* **Exercise goal**
The lines below starting at the line containing "Screen dimensions: 1319x896" and ending at the line containing "This screenshot has height=792, width=1512." are to be repeated exactly, with both ends kept and nothing else added.
Working data below:
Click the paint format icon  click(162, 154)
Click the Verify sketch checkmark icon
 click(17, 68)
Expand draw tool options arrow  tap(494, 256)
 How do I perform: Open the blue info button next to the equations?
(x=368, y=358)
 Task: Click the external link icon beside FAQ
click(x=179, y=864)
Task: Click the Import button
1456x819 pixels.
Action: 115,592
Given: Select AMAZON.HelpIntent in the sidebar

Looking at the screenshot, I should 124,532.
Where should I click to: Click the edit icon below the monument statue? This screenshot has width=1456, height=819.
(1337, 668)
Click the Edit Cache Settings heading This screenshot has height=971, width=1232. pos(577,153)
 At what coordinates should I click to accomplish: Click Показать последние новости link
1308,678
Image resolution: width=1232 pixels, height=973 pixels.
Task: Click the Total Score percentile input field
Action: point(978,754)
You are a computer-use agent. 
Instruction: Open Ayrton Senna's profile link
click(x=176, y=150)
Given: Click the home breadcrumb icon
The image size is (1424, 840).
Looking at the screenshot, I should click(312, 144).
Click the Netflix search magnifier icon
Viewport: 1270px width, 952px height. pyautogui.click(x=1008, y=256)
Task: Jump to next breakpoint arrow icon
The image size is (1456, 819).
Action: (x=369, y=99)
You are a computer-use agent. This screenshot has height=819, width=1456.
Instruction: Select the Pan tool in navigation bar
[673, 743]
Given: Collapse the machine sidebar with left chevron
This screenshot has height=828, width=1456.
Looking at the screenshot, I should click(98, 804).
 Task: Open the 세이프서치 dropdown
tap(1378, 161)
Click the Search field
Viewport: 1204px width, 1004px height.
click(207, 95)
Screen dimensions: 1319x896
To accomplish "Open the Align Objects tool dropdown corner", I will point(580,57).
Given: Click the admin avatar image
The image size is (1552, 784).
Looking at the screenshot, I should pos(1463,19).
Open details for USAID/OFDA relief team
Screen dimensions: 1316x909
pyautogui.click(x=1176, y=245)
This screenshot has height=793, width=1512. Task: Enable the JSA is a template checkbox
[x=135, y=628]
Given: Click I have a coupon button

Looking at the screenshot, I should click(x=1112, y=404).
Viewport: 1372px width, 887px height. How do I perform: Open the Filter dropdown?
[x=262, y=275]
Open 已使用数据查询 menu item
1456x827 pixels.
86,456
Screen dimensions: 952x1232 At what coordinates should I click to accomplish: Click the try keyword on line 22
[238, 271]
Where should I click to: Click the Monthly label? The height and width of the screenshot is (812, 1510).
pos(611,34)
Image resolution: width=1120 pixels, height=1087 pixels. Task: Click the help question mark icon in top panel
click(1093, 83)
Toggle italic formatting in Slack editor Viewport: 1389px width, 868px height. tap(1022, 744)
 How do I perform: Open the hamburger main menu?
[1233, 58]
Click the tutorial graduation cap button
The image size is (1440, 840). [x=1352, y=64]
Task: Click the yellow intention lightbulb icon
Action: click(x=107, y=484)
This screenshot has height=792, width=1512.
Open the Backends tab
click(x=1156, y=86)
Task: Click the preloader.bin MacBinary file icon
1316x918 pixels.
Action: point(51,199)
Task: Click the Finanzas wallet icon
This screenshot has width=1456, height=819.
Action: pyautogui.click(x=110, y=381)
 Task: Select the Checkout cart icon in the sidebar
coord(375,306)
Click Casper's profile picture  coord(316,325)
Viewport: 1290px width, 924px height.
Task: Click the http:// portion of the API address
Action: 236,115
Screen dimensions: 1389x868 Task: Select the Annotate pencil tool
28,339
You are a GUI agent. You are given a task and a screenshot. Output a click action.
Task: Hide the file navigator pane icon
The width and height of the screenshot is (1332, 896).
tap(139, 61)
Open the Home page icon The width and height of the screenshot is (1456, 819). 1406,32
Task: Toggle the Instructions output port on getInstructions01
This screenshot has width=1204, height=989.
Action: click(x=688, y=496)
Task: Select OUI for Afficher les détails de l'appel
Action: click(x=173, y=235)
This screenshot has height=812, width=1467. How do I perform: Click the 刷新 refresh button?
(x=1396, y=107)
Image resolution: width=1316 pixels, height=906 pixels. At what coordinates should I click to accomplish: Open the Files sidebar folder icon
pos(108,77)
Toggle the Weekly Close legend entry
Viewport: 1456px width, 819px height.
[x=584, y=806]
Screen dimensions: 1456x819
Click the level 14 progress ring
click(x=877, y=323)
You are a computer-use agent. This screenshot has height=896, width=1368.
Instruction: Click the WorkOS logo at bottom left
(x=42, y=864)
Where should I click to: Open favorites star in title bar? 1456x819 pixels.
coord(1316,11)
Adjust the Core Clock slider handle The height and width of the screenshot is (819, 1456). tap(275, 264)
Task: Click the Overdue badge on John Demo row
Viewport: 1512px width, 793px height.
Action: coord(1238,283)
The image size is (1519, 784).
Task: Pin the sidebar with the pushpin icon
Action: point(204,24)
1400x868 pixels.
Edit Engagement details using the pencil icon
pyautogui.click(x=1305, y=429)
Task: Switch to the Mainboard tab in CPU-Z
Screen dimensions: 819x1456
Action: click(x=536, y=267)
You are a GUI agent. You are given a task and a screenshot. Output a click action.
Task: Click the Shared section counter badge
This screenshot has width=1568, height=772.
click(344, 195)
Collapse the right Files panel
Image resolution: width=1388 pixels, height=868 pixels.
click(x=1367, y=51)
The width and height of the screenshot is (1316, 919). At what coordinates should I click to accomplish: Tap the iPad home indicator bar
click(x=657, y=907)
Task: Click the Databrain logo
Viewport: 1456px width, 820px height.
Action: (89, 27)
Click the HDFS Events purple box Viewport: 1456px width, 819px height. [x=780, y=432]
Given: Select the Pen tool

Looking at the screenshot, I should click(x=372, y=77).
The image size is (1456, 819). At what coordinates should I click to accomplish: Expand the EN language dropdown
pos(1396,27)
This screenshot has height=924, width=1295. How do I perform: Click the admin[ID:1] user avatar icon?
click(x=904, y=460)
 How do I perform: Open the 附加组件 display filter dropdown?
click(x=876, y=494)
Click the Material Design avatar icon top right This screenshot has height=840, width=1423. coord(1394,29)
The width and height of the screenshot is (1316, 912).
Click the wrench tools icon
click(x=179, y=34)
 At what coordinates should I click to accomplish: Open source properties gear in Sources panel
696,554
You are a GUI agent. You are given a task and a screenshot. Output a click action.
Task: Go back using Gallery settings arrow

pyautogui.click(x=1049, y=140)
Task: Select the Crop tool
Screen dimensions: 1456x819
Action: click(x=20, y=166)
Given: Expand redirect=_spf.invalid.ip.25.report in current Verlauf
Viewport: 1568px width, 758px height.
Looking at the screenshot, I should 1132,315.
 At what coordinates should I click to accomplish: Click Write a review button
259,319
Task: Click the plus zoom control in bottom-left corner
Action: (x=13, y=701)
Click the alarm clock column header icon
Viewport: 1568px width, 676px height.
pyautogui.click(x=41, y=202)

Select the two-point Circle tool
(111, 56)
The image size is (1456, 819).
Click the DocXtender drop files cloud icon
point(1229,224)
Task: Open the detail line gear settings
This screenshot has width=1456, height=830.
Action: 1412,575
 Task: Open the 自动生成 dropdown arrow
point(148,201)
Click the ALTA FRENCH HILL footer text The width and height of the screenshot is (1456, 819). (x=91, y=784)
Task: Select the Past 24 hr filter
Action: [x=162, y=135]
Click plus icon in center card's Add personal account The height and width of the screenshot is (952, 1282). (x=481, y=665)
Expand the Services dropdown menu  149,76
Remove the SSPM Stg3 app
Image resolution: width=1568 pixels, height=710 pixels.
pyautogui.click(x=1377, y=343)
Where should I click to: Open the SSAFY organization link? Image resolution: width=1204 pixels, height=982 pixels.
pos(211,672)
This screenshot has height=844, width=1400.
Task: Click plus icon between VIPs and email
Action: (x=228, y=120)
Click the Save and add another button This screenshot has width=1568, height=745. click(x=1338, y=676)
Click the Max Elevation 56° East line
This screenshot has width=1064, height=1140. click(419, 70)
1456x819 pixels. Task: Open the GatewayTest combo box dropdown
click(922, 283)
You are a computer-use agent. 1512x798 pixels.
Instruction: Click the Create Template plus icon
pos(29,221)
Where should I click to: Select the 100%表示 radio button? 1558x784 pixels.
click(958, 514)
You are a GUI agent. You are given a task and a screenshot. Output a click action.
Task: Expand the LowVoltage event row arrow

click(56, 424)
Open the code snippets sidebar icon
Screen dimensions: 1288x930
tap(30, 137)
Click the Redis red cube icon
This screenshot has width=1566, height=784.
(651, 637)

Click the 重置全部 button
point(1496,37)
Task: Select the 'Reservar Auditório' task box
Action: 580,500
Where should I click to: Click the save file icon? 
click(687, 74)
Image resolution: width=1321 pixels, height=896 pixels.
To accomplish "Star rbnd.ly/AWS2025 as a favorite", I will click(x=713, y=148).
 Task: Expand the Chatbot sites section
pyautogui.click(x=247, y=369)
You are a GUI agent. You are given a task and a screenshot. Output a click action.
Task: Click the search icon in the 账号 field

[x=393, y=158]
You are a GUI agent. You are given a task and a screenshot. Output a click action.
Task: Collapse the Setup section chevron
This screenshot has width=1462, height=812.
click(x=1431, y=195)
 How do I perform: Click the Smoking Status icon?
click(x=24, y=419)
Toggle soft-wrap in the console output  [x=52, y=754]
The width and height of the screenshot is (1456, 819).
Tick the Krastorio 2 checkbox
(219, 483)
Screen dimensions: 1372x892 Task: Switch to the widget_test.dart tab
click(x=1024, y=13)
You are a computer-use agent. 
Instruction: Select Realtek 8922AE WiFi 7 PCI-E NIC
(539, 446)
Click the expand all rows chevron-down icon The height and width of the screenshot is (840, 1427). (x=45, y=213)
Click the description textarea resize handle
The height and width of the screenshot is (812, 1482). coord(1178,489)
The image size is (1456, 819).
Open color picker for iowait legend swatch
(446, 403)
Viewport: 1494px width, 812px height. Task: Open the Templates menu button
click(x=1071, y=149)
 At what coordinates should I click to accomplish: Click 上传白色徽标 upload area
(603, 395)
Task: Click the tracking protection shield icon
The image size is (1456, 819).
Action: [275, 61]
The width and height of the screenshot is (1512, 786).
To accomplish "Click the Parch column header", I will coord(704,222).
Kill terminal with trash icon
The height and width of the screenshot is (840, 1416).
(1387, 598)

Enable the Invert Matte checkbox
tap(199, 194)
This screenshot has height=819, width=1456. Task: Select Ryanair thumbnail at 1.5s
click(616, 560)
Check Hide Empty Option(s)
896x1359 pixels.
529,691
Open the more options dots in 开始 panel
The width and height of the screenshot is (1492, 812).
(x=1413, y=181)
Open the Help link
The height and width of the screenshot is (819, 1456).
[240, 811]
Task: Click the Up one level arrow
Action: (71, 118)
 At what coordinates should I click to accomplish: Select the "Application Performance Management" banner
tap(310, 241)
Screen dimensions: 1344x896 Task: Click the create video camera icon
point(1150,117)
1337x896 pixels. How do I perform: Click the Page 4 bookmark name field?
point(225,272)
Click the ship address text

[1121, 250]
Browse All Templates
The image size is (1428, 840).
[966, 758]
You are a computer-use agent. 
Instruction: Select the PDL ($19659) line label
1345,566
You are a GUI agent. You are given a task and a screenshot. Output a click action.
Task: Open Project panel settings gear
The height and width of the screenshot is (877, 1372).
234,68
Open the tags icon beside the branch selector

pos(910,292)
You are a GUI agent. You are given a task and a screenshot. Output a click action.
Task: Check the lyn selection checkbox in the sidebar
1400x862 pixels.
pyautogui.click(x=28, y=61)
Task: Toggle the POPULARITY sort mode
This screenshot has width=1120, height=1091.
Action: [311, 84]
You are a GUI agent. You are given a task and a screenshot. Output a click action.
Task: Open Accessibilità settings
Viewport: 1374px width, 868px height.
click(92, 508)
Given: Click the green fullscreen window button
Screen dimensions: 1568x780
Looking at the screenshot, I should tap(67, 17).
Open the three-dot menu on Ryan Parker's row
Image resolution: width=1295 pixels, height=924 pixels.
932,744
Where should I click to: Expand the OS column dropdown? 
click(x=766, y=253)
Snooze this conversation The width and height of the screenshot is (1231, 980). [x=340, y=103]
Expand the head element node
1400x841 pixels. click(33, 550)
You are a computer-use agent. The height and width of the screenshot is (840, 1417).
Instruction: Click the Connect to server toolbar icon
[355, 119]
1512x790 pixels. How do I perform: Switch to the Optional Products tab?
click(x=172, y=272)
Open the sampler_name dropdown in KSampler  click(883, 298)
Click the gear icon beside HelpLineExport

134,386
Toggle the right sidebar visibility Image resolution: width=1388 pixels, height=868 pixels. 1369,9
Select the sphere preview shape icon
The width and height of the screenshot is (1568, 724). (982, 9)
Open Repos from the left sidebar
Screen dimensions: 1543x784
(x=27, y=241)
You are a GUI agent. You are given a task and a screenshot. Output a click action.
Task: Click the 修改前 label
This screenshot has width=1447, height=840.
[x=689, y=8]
End of Working data.
* **Worked solution**
Screen dimensions: 1319x896
To accomplish "Open the Align Objects tool dropdown corner", I will point(580,57).
Given: Click the admin avatar image
The image size is (1552, 784).
Looking at the screenshot, I should pos(1463,19).
Open details for USAID/OFDA relief team
Screen dimensions: 1316x909
pyautogui.click(x=1176, y=245)
This screenshot has height=793, width=1512. Task: Enable the JSA is a template checkbox
[x=135, y=628]
Given: Click I have a coupon button

Looking at the screenshot, I should click(x=1112, y=404).
Viewport: 1372px width, 887px height. How do I perform: Open the Filter dropdown?
[x=262, y=275]
Open 已使用数据查询 menu item
1456x827 pixels.
86,456
Screen dimensions: 952x1232 At what coordinates should I click to accomplish: Click the try keyword on line 22
[238, 271]
Where should I click to: Click the Monthly label? The height and width of the screenshot is (812, 1510).
pos(611,34)
Image resolution: width=1120 pixels, height=1087 pixels. Task: Click the help question mark icon in top panel
click(1093, 83)
Toggle italic formatting in Slack editor Viewport: 1389px width, 868px height. tap(1022, 744)
 How do I perform: Open the hamburger main menu?
[1233, 58]
Click the tutorial graduation cap button
The image size is (1440, 840). [x=1352, y=64]
Task: Click the yellow intention lightbulb icon
Action: click(x=107, y=484)
This screenshot has height=792, width=1512.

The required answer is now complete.